Friday, February 24, 2006

"The Lazy Detective"


diagram

What is Black's best move?
a) 14....Ndb4
b) 14...Bg4
c) 14...b6
d) 14...Nf4


"I have the impression that most players, myself included, rarely 'think things through' as much as they should. We usually prefer to jump to conclusions...."

Thus begins the chapter on "The Lazy Detective" in Jonathan Rowson's Chess for Zebras, in which he shows how chessplayers often make the same mistakes as bad crime scene investigators, who pin the blame and then try to make it stick rather than thoroughly investigating the evidence and allowing it to reveal leads and ideas that can be pieced together. After all, piecing things together and really understanding how they connect is difficult work. It's much easier to jump to conclusions and then try to validate those conclusions by choosing only the evidence that supports your case.

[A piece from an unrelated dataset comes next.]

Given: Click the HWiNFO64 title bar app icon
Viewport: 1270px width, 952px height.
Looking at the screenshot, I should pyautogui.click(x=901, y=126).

In my first round game at the U.S. Amateur Teams East, I think I made the mistake of the lazy detective. Confronted with the position in the diagram above, which I recognized to be a critical juncture in the game, I decided upon a move and then convinced myself that it was the right one rather than trying to piece together the ideas in the position, develop a list of "likely suspects," and do a thorough analysis of the possibilities. The move I chose was not a blunder, but it did allow him to equalize if he had played precisely (which, fortunately for me, he did not). Meanwhile, there was a much better move that pulled together all of the best ideas in the position into an ultimately winning solution. Can you find it?